*** Opening of Task inputs ***

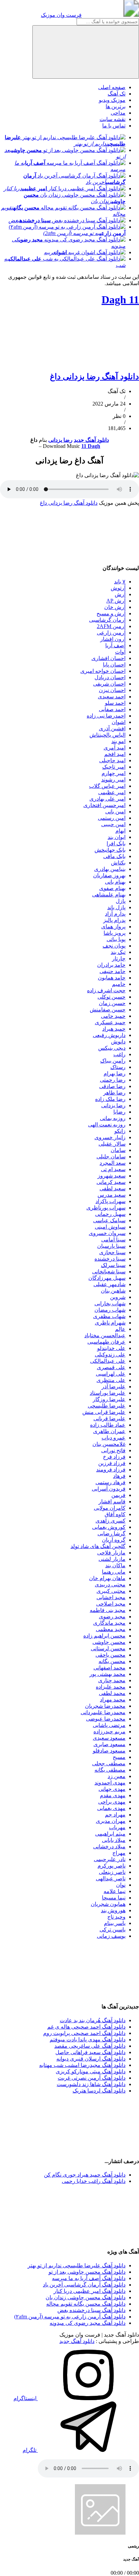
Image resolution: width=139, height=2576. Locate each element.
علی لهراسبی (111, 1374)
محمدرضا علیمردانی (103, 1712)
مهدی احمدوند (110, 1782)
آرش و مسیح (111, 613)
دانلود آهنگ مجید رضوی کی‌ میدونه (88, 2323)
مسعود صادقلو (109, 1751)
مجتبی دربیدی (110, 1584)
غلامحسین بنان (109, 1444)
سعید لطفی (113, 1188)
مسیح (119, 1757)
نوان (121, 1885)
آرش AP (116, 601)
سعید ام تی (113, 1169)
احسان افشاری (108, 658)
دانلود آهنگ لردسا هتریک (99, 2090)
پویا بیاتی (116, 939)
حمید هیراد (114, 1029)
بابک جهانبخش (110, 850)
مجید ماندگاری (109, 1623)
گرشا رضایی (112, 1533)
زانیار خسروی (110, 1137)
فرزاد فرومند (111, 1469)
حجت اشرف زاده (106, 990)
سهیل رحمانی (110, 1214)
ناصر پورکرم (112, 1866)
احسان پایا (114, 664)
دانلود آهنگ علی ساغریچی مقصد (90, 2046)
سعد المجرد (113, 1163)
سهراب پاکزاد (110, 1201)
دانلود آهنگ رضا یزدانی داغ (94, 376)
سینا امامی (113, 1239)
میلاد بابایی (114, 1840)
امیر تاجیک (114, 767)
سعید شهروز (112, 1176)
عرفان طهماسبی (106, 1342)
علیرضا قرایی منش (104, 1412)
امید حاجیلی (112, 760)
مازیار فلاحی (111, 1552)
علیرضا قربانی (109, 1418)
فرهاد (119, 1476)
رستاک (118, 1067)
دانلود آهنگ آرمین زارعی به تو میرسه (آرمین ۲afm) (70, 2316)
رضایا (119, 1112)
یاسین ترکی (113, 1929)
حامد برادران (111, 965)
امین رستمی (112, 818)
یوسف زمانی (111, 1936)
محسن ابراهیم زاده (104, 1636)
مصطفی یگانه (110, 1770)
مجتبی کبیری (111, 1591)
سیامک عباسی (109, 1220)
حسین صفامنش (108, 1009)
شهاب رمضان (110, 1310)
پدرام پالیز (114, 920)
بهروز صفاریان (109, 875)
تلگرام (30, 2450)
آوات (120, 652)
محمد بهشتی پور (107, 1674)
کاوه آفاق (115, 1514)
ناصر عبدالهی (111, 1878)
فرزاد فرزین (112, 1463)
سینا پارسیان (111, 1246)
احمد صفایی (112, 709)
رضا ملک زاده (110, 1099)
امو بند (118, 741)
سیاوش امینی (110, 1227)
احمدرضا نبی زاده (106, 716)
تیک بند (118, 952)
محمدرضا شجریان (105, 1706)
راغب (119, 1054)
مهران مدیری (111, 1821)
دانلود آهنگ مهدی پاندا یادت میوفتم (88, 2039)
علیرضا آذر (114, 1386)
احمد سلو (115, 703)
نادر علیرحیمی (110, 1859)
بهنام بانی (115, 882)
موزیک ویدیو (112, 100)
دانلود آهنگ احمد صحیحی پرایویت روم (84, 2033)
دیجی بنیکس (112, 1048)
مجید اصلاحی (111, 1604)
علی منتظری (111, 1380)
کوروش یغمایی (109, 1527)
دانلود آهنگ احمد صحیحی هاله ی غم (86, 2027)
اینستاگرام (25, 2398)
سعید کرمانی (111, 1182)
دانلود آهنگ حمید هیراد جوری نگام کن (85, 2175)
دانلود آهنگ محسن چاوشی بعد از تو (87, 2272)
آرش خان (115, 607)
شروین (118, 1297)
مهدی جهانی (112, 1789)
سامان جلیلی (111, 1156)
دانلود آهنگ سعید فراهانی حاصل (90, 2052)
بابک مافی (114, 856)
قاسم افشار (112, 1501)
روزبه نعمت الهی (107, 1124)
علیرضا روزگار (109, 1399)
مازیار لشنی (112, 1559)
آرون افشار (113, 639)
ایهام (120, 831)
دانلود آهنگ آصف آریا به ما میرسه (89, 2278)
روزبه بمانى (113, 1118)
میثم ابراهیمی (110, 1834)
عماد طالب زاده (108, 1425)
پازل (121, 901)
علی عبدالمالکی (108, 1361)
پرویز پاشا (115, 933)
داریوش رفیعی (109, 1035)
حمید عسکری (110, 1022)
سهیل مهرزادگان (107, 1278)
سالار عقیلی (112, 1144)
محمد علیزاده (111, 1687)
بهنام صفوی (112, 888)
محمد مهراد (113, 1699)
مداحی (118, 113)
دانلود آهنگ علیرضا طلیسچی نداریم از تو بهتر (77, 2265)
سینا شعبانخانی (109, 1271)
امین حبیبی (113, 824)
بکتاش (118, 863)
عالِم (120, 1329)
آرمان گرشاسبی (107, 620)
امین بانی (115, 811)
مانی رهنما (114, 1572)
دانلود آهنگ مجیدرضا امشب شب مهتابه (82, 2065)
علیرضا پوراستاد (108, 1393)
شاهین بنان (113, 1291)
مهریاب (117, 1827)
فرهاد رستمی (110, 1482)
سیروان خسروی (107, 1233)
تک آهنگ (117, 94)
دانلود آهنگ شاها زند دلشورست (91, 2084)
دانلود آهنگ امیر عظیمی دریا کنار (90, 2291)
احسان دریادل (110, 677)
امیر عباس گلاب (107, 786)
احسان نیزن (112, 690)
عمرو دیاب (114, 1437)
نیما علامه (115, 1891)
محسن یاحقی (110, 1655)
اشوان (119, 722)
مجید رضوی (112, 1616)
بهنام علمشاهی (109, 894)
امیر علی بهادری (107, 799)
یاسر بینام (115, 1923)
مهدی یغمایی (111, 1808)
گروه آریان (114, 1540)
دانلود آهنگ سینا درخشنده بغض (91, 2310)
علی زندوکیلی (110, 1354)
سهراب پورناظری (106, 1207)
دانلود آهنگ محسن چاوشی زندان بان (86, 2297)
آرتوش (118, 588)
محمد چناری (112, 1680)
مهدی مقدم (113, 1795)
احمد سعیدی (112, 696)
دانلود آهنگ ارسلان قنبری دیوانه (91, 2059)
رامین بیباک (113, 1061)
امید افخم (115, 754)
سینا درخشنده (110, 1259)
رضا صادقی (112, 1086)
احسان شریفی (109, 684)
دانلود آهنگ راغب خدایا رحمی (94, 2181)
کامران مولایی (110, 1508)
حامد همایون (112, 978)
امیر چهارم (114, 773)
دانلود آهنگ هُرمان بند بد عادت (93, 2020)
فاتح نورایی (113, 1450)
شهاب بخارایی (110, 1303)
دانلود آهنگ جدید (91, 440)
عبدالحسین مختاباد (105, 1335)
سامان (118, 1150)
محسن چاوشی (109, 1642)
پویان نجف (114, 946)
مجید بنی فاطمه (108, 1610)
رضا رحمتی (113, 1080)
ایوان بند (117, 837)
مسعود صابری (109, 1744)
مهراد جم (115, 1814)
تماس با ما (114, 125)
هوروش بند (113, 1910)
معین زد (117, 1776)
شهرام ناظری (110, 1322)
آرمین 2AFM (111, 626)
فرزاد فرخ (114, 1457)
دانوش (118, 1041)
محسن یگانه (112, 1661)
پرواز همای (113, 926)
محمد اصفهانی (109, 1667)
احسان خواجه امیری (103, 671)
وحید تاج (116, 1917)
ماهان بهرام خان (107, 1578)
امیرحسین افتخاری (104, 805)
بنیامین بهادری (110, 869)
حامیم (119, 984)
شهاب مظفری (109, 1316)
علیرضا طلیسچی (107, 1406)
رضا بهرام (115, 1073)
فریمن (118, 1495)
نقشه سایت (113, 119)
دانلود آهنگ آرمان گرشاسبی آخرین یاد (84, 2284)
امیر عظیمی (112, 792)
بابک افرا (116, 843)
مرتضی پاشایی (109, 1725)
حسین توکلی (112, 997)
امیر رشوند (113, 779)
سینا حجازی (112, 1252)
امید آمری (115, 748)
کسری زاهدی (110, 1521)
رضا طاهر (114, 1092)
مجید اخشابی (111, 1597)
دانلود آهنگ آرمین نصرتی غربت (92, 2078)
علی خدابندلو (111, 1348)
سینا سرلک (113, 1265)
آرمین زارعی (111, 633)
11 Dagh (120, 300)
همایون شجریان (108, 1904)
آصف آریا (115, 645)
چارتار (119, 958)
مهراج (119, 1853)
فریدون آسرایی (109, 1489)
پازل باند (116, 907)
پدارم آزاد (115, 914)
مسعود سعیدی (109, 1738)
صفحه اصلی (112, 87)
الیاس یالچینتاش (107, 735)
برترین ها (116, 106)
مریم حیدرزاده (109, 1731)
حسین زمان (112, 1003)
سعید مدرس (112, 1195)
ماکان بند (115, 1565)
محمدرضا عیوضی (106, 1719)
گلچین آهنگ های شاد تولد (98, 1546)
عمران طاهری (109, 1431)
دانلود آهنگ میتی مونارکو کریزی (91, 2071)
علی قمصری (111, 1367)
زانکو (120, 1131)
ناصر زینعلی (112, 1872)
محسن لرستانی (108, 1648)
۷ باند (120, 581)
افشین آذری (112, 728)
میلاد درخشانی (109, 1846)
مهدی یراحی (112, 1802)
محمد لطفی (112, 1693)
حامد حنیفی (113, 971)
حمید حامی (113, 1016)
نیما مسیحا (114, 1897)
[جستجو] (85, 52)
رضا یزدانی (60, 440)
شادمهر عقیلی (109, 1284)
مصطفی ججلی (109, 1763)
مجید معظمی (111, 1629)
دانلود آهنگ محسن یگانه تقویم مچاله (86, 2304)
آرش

*** Close of Task inputs ***

Directions:
Every line from the line containing "سعید شهروز (112, 1176)" through the line containing "علیرضا روزگار (109, 1399)" in the records above must be retyped exactly. Leave out the rest.

Result below:
سعید شهروز (112, 1176)
عرفان طهماسبی (106, 1342)
علیرضا قرایی منش (104, 1412)
امید حاجیلی (112, 760)
مازیار فلاحی (111, 1552)
علیرضا قربانی (109, 1418)
فرهاد (119, 1476)
رستاک (118, 1067)
دانلود آهنگ آرمین زارعی به تو میرسه (آرمین ۲afm) (70, 2316)
رضایا (119, 1112)
یاسین ترکی (113, 1929)
حامد برادران (111, 965)
امین رستمی (112, 818)
یوسف زمانی (111, 1936)
محسن ابراهیم زاده (104, 1636)
مصطفی یگانه (110, 1770)
مجتبی کبیری (111, 1591)
سیامک عباسی (109, 1220)
حسین صفامنش (108, 1009)
شهاب رمضان (110, 1310)
پدرام پالیز (114, 920)
بهروز صفاریان (109, 875)
تلگرام (30, 2450)
آوات (120, 652)
محمد بهشتی پور (107, 1674)
کاوه آفاق (115, 1514)
ناصر عبدالهی (111, 1878)
فرزاد فرزین (112, 1463)
سینا پارسیان (111, 1246)
احمد صفایی (112, 709)
رضا ملک زاده (110, 1099)
امو بند (118, 741)
سیاوش امینی (110, 1227)
احمدرضا نبی زاده (106, 716)
تیک بند (118, 952)
محمدرضا شجریان (105, 1706)
راغب (119, 1054)
مهران مدیری (111, 1821)
دانلود آهنگ مهدی پاندا یادت میوفتم (88, 2039)
علیرضا آذر (114, 1386)
احمد سلو (115, 703)
نادر علیرحیمی (110, 1859)
بهنام بانی (115, 882)
موزیک ویدیو (112, 100)
دانلود آهنگ احمد صحیحی پرایویت روم (84, 2033)
دیجی بنیکس (112, 1048)
مجید اصلاحی (111, 1604)
علی منتظری (111, 1380)
کوروش یغمایی (109, 1527)
دانلود آهنگ احمد صحیحی هاله ی غم (86, 2027)
اینستاگرام (25, 2398)
سعید کرمانی (111, 1182)
دانلود آهنگ حمید هیراد جوری نگام کن (85, 2175)
دانلود آهنگ محسن چاوشی بعد از تو (87, 2272)
آرش خان (115, 607)
شروین (118, 1297)
مهدی جهانی (112, 1789)
سامان جلیلی (111, 1156)
دانلود آهنگ سعید فراهانی حاصل (90, 2052)
بابک مافی (114, 856)
قاسم افشار (112, 1501)
روزبه نعمت الهی (107, 1124)
علیرضا روزگار (109, 1399)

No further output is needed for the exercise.